Document:

%%

If I’ve missed any athletes, please feel free to tell me in the comments!!

1. Bob Beamon, from South Jamaica, Queens and Jamaica High School.

There can be no debate about the greatest Olympic moment by a New Yorker.  Bob Beamon, from Jamaica High School in Queens, shattered the world record in the men’s long jump in 1968 by an amount unforeseen by the sport’s organizers.  His jump was beyond the measuring equipment–one foot 9 inches or 55 cm beyond teammate Ralph Boston’s then world record.  An excellent video summary of the event can be viewed here.  Beamon’s jump was measured at 8 meters 90 centimeters; although Beamon wasn’t familiar with the metric system and had to be told it was 29 ft. 2½ in.

Bob Beamon’s jump in Mexico City

Beamon’s rise to athletic fame is remarkable given his childhood.  His mother died while he was an infant.  He was expelled from school once.  But at Jamaica High School, he was discovered and mentored by the legendary track coach Ralph Ellis.  He started to break records and won a scholarship at Western College of the University of Texas (now University of Texas at El-Paso.  He didn’t graduate because he refused to compete against Brigham Young University over its racist policies.  Coached unofficially by Olympian Ralph Boston, he qualified for the 1968 Olympics in Mexico City as the favorite for the long jump.

Beamon’s yearbook photo from JHS

Jamaica High School in Queens

Beamon’s record lasted for 23 years, broken in Tokyo in 1991 by American Mike Powell by 5 centimeters.  Carl Lewis once jumped, remarkably at the same event as Powell, one centimeter past Beamon’s record in a wind-aided jump, but that effort is not eligible for the record books.  To put Beamon’s record in a different perspective–only one person has made a legal jump further than Beamon in history in official competition–48 years afterwards.  In Rio, the winning jump in the men’s event was 8.38 meters, more than half a meter short of Beamon’s jump.

I would rank Beamon’s leap as the greatest athletic achievement by a New Yorkers, including baseball records by players such as Lou Gehrig, Babe Ruth or Joe DiMaggio.  Their records are not tested by global competition.  Also, most baseball records are arbitrary numbers only loosely connected with ultimate success in the sport.  Beamon’s jump literally defined the physical limit of the human body..  Beamon’s jump is routinely cited around the world as one of the greatest athletic achievements ever and was ranked by the UK’s Guardian as the 2nd greatest ever Summer Olympic moment.

2. Al Oerter.  From Astoria, Queens.

If Beamon’s jump was the greatest ever Olympic moment for a New Yorker, Al Oerter’s 4 straight gold medals from 1956-1968  in the discus throw is surely the greatest Olympic career by a New Yorker.  He’s one of three Olympians to win an Olympic event 4 straight times–the others are Carl Lewis and Michael Phelps.

%%

Data section:
%%

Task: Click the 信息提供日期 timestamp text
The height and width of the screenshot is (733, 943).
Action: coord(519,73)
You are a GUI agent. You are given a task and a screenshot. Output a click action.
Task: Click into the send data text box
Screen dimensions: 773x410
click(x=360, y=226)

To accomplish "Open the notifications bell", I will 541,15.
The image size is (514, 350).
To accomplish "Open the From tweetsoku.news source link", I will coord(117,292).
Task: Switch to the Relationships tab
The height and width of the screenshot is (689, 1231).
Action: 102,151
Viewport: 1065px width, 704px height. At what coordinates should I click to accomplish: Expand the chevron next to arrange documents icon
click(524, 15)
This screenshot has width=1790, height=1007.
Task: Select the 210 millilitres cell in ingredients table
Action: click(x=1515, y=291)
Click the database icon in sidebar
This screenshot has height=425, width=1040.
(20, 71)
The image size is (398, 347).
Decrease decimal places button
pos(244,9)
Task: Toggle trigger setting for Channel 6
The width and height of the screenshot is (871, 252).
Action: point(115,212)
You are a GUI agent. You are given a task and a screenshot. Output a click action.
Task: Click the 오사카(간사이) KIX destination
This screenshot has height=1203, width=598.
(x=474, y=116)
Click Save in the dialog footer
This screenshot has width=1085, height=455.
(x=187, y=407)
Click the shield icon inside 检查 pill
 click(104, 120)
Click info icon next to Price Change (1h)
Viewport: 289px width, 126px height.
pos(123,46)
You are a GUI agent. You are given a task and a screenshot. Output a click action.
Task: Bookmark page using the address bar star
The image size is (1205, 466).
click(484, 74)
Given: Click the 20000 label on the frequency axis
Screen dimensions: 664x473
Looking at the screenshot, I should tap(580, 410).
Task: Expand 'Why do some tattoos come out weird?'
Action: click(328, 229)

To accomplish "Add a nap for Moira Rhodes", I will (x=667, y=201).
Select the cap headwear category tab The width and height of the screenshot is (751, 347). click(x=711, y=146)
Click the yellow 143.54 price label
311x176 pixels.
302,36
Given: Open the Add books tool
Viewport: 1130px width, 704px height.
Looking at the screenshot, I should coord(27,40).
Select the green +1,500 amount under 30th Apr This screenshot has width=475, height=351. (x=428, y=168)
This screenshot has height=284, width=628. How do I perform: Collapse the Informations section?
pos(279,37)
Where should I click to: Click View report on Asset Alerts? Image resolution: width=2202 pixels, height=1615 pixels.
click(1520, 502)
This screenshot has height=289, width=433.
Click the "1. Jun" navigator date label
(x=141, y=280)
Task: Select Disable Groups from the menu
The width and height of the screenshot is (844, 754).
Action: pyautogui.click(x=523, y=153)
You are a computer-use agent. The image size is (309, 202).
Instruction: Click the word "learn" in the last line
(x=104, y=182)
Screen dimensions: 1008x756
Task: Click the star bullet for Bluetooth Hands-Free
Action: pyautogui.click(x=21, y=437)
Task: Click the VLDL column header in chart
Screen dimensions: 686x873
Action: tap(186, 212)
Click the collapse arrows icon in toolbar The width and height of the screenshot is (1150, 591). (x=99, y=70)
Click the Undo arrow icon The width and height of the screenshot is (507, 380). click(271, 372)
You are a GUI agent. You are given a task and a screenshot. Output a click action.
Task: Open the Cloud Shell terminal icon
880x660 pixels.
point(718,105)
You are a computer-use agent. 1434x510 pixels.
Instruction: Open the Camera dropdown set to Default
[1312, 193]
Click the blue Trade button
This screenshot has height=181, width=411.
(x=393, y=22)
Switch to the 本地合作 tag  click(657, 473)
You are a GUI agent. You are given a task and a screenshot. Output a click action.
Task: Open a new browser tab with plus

%%

Tasks and exercises:
#1 List every baseball player the article about New York Olympians names.
#2 Reproduce the passage of the article about New York Olympians between "If I’ve missed" and "29 ft. 2½ in.", inclusive.
The lines have nothing to do with the article about New York Olympians.

Task-by-task answers:
#1 Lou Gehrig, Babe Ruth, Joe DiMaggio

#2
If I’ve missed any athletes, please feel free to tell me in the comments!!

1. Bob Beamon, from South Jamaica, Queens and Jamaica High School.

There can be no debate about the greatest Olympic moment by a New Yorker.  Bob Beamon, from Jamaica High School in Queens, shattered the world record in the men’s long jump in 1968 by an amount unforeseen by the sport’s organizers.  His jump was beyond the measuring equipment–one foot 9 inches or 55 cm beyond teammate Ralph Boston’s then world record.  An excellent video summary of the event can be viewed here.  Beamon’s jump was measured at 8 meters 90 centimeters; although Beamon wasn’t familiar with the metric system and had to be told it was 29 ft. 2½ in.